Related Work — Under the contrast function (1) described in Sect. 2, and the hypothesis that P and \(\overline{P}\) are both irreducible and symmetric over a finite space \(\mathcal {X}\), a first tester with sample complexity \(\tilde{\mathcal {O}}(\left| \mathcal {X} \right| /\varepsilon + h)\), where h [4, Definition 3] is the hitting time of the reference chain, and a lower bound in \(\varOmega (\left| \mathcal {X} \right| /\varepsilon )\), were obtained in [4]. In [3], a graph partitioning algorithm delivers, under the same symmetry assumption, a testing procedure with sample complexity \(\mathcal {O}(\left| \mathcal {X} \right| /\varepsilon ^4)\), i.e. independent of hitting properties. More recently, [6] relaxed the symmetry requirement, replacing it with a more natural reversibility assumption. The algorithm therein has a sample complexity of \(\mathcal {O}(1/(\overline{\pi }_\star \varepsilon ^4))\), where \(\overline{\pi }_\star \) is the minimum stationary probability of the reference \(\overline{P}\), gracefully recovering [3] under symmetry. In parallel, [18] started and [2] complemented the research program of inspecting the problem under the infinity norm for matrices, and derived nearly minimax-optimal bounds.

Contribution — We show how to mostly recover [6] from [3] under additional assumptions (see Sect. 3), with a technique based on a geometry preserving embedding. We obtain a more economical proof than [6], which went through the process of re-deriving a graph partitioning algorithm for the reversible case.
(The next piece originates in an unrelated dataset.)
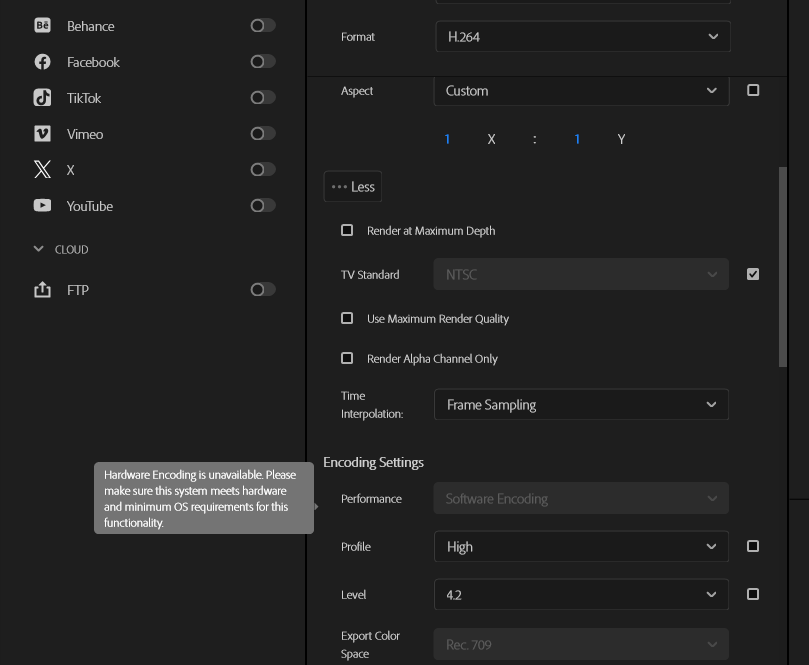Turn on the FTP toggle
Image resolution: width=809 pixels, height=665 pixels.
pos(262,289)
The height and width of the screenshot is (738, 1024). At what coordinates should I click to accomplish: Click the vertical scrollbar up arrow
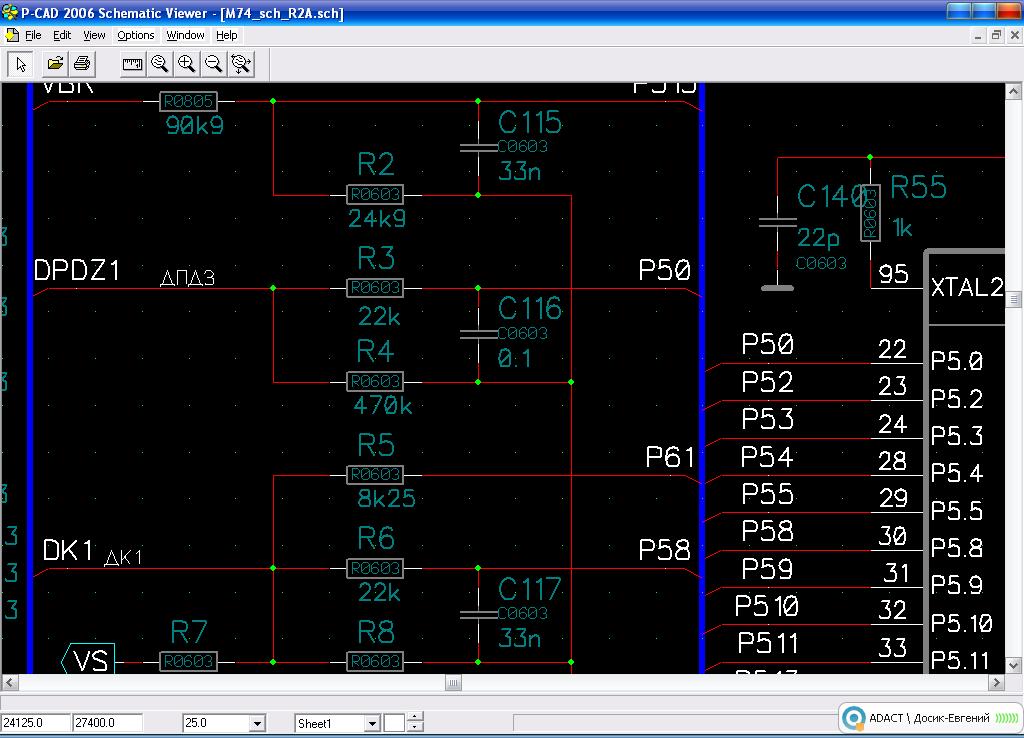pyautogui.click(x=1014, y=92)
Furthermore, the impact of our approach, by its generality, stretches beyond the task at hand and is also applicable to related inference problems (see Remark 2).

2 Preliminaries

We let \(\mathcal {X}, \mathcal {Y}\) be finite sets, and denote \(\mathcal {P}(\mathcal {X})\) the set of all probability distributions over \(\mathcal {X}\). All vectors are written as row vectors. For matrices AB, \(\rho (A)\) is the spectral radius of A, \(A \circ B\) is the Hadamard product of A and B defined by \((A \circ B)(x,x') = A(x)B(x')\) and \(A^{\circ 1/2}(x,x') = \sqrt{A(x,x')}\). For \(n \in \mathbb {N}\), we use the compact notation \(x_1^n = (x_1, \dots , x_n)\). \(\mathcal {W}(\mathcal {X})\) is the set of all row-stochastic matrices over the state space \(\mathcal {X}\), and \(\pi \) is called a stationary distribution for \(P \in \mathcal {W}(\mathcal {X})\) when \(\pi P = \pi \).

Irreducibility and Reversibility — Let \((\mathcal {X}, \mathcal {D})\) be a digraph with vertex set \(\mathcal {X}\) and edge-set \(\mathcal {D}\subset \mathcal {X}^2\). When \((\mathcal {X}, \mathcal {D})\) is strongly connected, a Markov chain with connection graph \((\mathcal {X}, \mathcal {D})\) is said to be irreducible. We write \(\mathcal {W}(\mathcal {X}, \mathcal {D})\) for the set of irreducible stochastic matrices over \((\mathcal {X}, \mathcal {D})\). When \(P \in \mathcal {W}(\mathcal {X}, \mathcal {D})\), \(\pi \) is unique and we denote \(\pi _\star \doteq \min _{x \in \mathcal {X}} \pi (x) > 0\) the minimum stationary probability. When P satisfies the detailed-balance equation \(\pi (x)P(x,x') = \pi (x') P(x',x)\) for any \((x,x') \in \mathcal {D}\), we say that P is reversible.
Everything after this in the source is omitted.